● **Exercise objective**
Keep the pictures out, please, and set down every record exactly.
========================================
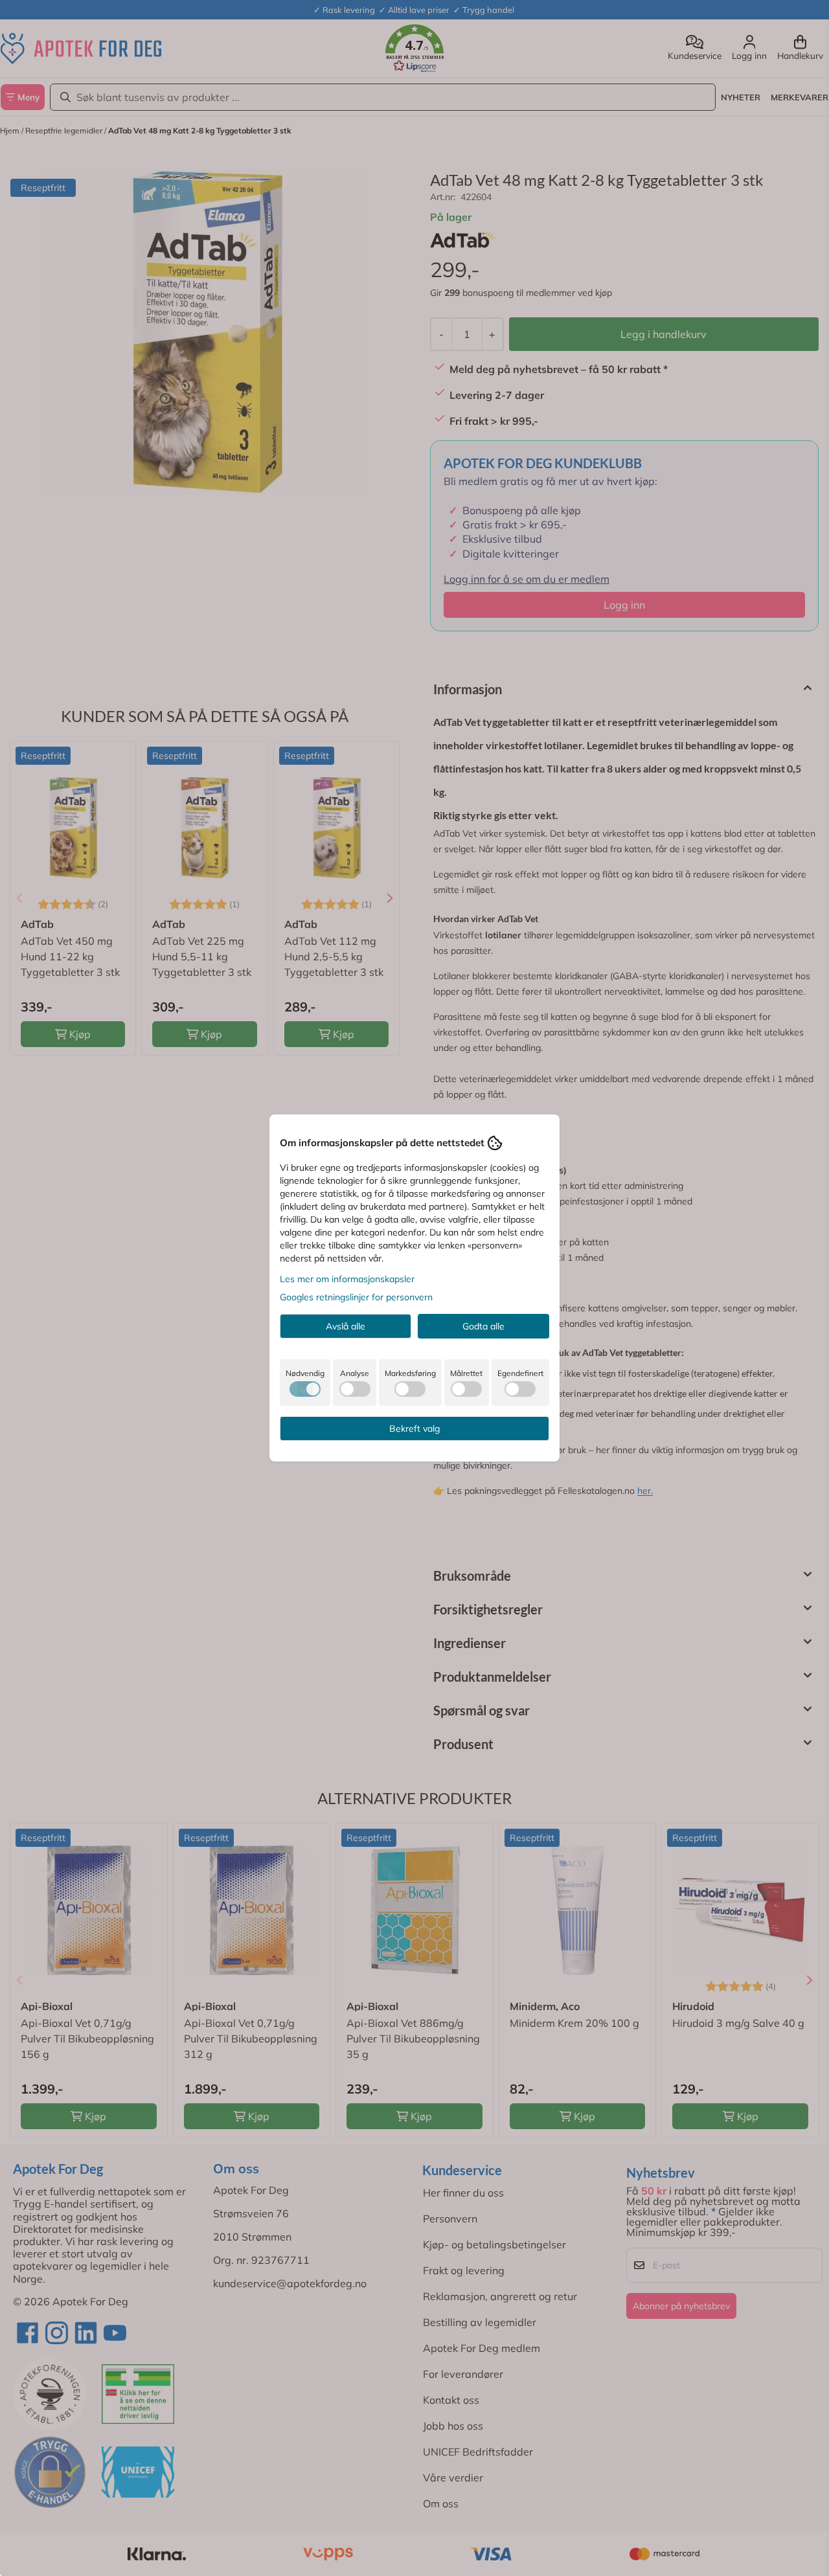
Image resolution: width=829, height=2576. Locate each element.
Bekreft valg (414, 1428)
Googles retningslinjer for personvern (356, 1297)
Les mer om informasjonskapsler (347, 1279)
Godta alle (483, 1326)
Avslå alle (345, 1326)
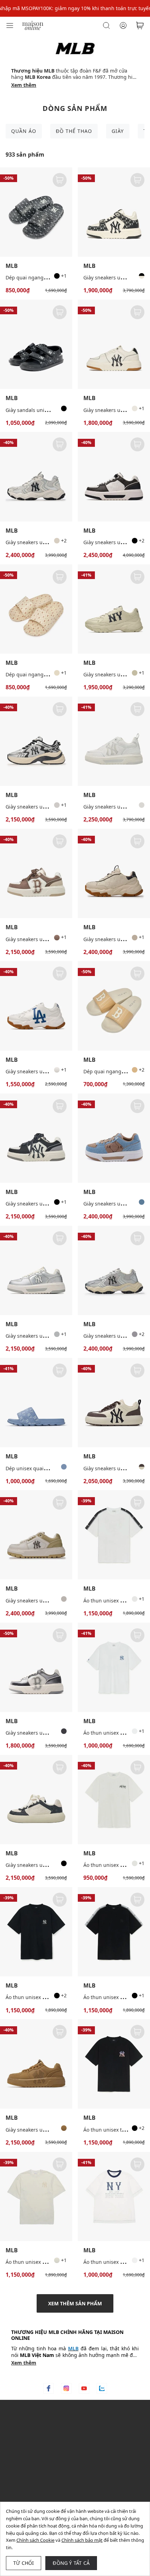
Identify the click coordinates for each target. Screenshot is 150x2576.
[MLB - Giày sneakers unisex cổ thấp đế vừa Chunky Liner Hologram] (36, 1667)
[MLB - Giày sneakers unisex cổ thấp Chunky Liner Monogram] (36, 1270)
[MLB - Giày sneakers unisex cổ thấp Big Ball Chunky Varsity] (36, 1005)
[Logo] (32, 25)
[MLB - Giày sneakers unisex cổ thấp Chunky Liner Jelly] (114, 741)
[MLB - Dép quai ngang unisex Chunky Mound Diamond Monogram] (36, 212)
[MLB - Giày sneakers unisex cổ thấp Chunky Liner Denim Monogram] (114, 1138)
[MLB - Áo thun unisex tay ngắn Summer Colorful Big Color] (114, 2064)
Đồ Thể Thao (74, 131)
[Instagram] (66, 2388)
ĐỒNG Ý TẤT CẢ (71, 2563)
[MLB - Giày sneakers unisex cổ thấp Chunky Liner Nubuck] (36, 2064)
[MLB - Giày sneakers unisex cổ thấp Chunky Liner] (114, 344)
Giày (118, 131)
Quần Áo (23, 131)
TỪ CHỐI (23, 2563)
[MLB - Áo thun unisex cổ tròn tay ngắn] (36, 2196)
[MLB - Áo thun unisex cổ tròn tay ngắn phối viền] (114, 2196)
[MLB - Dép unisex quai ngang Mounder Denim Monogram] (36, 1402)
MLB (12, 266)
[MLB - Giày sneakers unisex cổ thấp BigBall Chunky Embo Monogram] (114, 873)
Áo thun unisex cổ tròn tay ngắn (43, 2262)
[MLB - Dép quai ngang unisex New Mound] (114, 1005)
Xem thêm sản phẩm (75, 2303)
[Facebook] (48, 2388)
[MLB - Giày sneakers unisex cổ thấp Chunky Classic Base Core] (114, 1402)
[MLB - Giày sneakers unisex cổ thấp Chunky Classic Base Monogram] (36, 1799)
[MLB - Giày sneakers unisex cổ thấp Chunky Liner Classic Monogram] (114, 476)
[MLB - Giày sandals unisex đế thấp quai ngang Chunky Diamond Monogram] (36, 344)
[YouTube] (84, 2388)
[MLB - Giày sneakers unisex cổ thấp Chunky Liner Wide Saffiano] (36, 1534)
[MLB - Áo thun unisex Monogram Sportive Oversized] (114, 1534)
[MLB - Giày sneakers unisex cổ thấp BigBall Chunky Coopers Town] (114, 609)
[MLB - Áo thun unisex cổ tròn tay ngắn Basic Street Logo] (114, 1799)
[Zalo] (102, 2388)
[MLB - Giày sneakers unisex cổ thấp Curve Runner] (36, 741)
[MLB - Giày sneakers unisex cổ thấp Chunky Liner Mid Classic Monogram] (114, 212)
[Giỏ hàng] (140, 25)
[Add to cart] (60, 180)
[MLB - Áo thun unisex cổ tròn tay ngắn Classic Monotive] (36, 1931)
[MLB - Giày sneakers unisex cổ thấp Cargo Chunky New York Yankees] (36, 476)
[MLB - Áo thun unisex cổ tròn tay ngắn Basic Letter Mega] (114, 1667)
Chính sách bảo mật (82, 2540)
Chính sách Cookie (35, 2540)
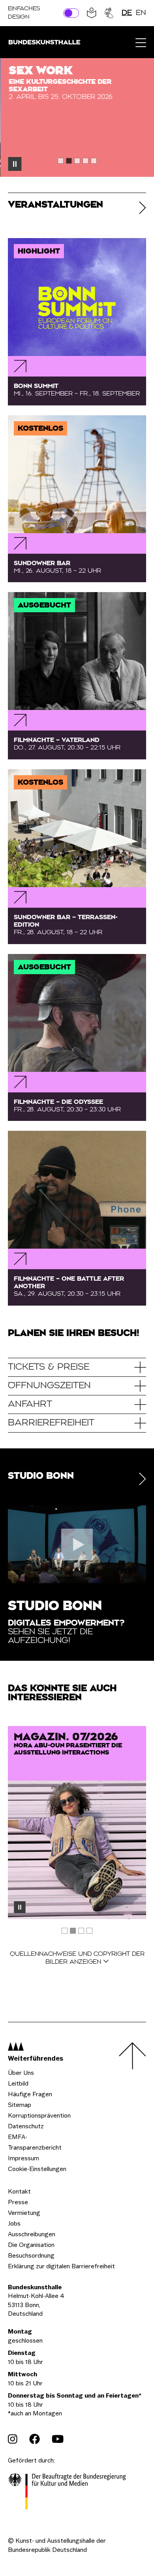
========================================
● **Solution**
Image resolution: width=829, height=2576. Locate each element.
Bekreft valg (414, 1428)
Googles retningslinjer for personvern (356, 1297)
Les mer om informasjonskapsler (347, 1279)
Godta alle (483, 1326)
Avslå alle (345, 1326)
Identify the click coordinates for each target. Screenshot is 150x2576.
[MLB - Giày sneakers unisex cổ thấp đế vừa Chunky Liner Hologram] (36, 1667)
[MLB - Giày sneakers unisex cổ thấp Chunky Liner Monogram] (36, 1270)
[MLB - Giày sneakers unisex cổ thấp Big Ball Chunky Varsity] (36, 1005)
[Logo] (32, 25)
[MLB - Giày sneakers unisex cổ thấp Chunky Liner Jelly] (114, 741)
[MLB - Dép quai ngang unisex Chunky Mound Diamond Monogram] (36, 212)
[MLB - Giày sneakers unisex cổ thấp Chunky Liner Denim Monogram] (114, 1138)
[MLB - Áo thun unisex tay ngắn Summer Colorful Big Color] (114, 2064)
Đồ Thể Thao (74, 131)
[Instagram] (66, 2388)
ĐỒNG Ý TẤT CẢ (71, 2563)
[MLB - Giày sneakers unisex cổ thấp Chunky Liner Nubuck] (36, 2064)
[MLB - Giày sneakers unisex cổ thấp Chunky Liner] (114, 344)
Giày (118, 131)
Quần Áo (23, 131)
TỪ CHỐI (23, 2563)
[MLB - Áo thun unisex cổ tròn tay ngắn] (36, 2196)
[MLB - Áo thun unisex cổ tròn tay ngắn phối viền] (114, 2196)
[MLB - Dép unisex quai ngang Mounder Denim Monogram] (36, 1402)
MLB (12, 266)
[MLB - Giày sneakers unisex cổ thấp BigBall Chunky Embo Monogram] (114, 873)
Áo thun unisex cổ tròn tay ngắn (43, 2262)
[MLB - Dép quai ngang unisex New Mound] (114, 1005)
Xem thêm sản phẩm (75, 2303)
[Facebook] (48, 2388)
[MLB - Giày sneakers unisex cổ thấp Chunky Classic Base Core] (114, 1402)
[MLB - Giày sneakers unisex cổ thấp Chunky Classic Base Monogram] (36, 1799)
[MLB - Giày sneakers unisex cổ thấp Chunky Liner Classic Monogram] (114, 476)
[MLB - Giày sandals unisex đế thấp quai ngang Chunky Diamond Monogram] (36, 344)
[YouTube] (84, 2388)
[MLB - Giày sneakers unisex cổ thấp Chunky Liner Wide Saffiano] (36, 1534)
[MLB - Áo thun unisex Monogram Sportive Oversized] (114, 1534)
[MLB - Giày sneakers unisex cổ thấp BigBall Chunky Coopers Town] (114, 609)
[MLB - Áo thun unisex cổ tròn tay ngắn Basic Street Logo] (114, 1799)
[Zalo] (102, 2388)
[MLB - Giày sneakers unisex cổ thấp Curve Runner] (36, 741)
[MLB - Giày sneakers unisex cổ thấp Chunky Liner Mid Classic Monogram] (114, 212)
[Giỏ hàng] (140, 25)
[Add to cart] (60, 180)
[MLB - Áo thun unisex cổ tròn tay ngắn Classic Monotive] (36, 1931)
[MLB - Giày sneakers unisex cổ thấp Cargo Chunky New York Yankees] (36, 476)
[MLB - Áo thun unisex cổ tròn tay ngắn Basic Letter Mega] (114, 1667)
Chính sách bảo mật (82, 2540)
Chính sách Cookie (35, 2540)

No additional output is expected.